[GIVEN PASSAGE]:
>> Begin
Plaintiff filed the instant Motion demanding a jury trial pursuant to Federal Rule of Civil Procedure 38 or, alternatively, moving for a jury trial pursuant to Federal Rule of Civil Procedure 39(b).
DISCUSSION
Federal Rule of Civil Procedure 38 states that “a party may demand a jury trial by . . . serving the other parties with a written demand-which may be included in a pleading-no later than 14 days after the last pleading directed to the issue is served[.]” Fed.R.Civ.P. 38(b)(1). “A party waives a jury trial unless its demand is properly served and filed.” Fed.R.Civ.P. 38(d). Plaintiff concedes that its initial Complaint did not include a demand for a jury trial. [ECF No. 103 at 4]. Although Plaintiff's civil cover sheet indicated that a jury trial was demanded, this does not constitute a proper demand for a jury trial. See Creative Commc'ns, LLC v. Iberiabank, No. 8:14-CV-1086-T-35EAJ, 2014 WL 12696884, at *1 (M.D. Fla. May 12, 2014) (“Such notations in Civil Cover Sheets are, however, generally insufficient.”); S.D. Fla. Local Rule 3.3 (“[M]atters appearing only on the civil cover sheet have no legal effect in the action.”). Plaintiff does not appear to dispute this insufficiency. See generally [ECF No. 107] (addressing in its reply only the 39(b) standard).
The Civil Cover Sheet also indicated that the box for “JURY DEMAND” should only be checked “Yes” if the demand was made in the complaint. See [ECF No. 5]. As explained, the Complaint did not make such a demand.
Additionally, Plaintiff's instant demand does not suffice. Although filed two days after its Amended Complaint and prior to Defendants' Answer to the Amended Complaint (the “Amended Answer”), [ECF No. 106], “amendments not introducing new issues do not renew a party's right to demand a jury trial.” Nat'l Union Fire Ins. Co. of Pittsburgh, PA v. All Am. Freight, Inc., No. 14-CIV-62262, 2016 WL 4443629, at *2 (S.D. Fla. Mar. 7, 2016) (citation omitted). In granting Plaintiff leave to file the Amended Complaint solely to correct the misnomer in its name, Plaintiff stated that the change in its name “does not have any impact on the facts raised in the Complaint, any defenses, or the legal matters at issue in the case.” [ECF No. 90 at 3]. Thus, no new issues were raised in the Amended Complaint, nor did Defendants raise new issues in its subsequent Amended Answer. See Nat'l Union Fire Ins. Co. of Pittsburgh, PA, 2016 WL 4443629, at *2 (“The term new issues has been interpreted to mean new issues of fact[.]”) (internal quotations and citation omitted). Consequently, “the last pleading directed to the issue” was Defendants' Answer filed on April 12, 2022, [ECF No. 47]. Fed.R.Civ.P. 38(b)(1); see Herrera v. 7R Charter Ltd., No. 21-11766, 2022 WL 42751, at *3-4 (11th Cir. Jan. 5, 2022) (per curiam) (affirming denial of plaintiff's belated request for a jury trial because defendant's amended answer did not revive plaintiff's right to demand a jury where it raised no new issues of fact). See also Burns v. Lawther, 53 F.3d 1237, 1241 (11th Cir. 1995) (listing what constitutes a pleading under Rule 38). Thus, Plaintiff's demand, filed more than 14 days after the Answer, is untimely and improper.
>> End
[LIST OF TASKS]:
A – Copy the jury-demand ruling word for word from "Plaintiff filed the" to "Civil Procedure 39(b).".
B – Pick up the court's jury-demand ruling after its final sentence and keep writing it.

[COLLECTED DATA]:
>> Begin
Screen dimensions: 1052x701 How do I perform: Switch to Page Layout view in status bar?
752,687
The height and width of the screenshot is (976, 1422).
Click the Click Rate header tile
>> End
[RESULTS BY TASK]:
A –
Plaintiff filed the instant Motion demanding a jury trial pursuant to Federal Rule of Civil Procedure 38 or, alternatively, moving for a jury trial pursuant to Federal Rule of Civil Procedure 39(b).

B –
Notwithstanding the failure of a party to demand a jury, “the court may, on motion, order a jury trial on any issue for which a jury might have been demanded.” Fed.R.Civ.P. 39(b). In the Eleventh Circuit, “the general rule governing belated jury requests under Rule 39(b) is that the trial court ‘should grant a jury trial in the absence of strong and compelling reasons to the contrary.'” Parrott v. Wilson, 707 F.2d 1262, 1267 (11th Cir. 1983) (citation omitted). In evaluating a Rule 39(b) motion, “district courts have broad discretion . . . and often freely grant such motions” after weighing five factors. Id. The five factors are
(1) whether the case involves issues which are best tried to a jury; (2) whether granting the motion would result in a disruption of the court's schedule or that of the adverse party; (3) the degree of prejudice to the adverse party; (4) the length of the delay in having requested a jury trial; and (5) the reason for the movant's tardiness in requesting a jury trial.Id.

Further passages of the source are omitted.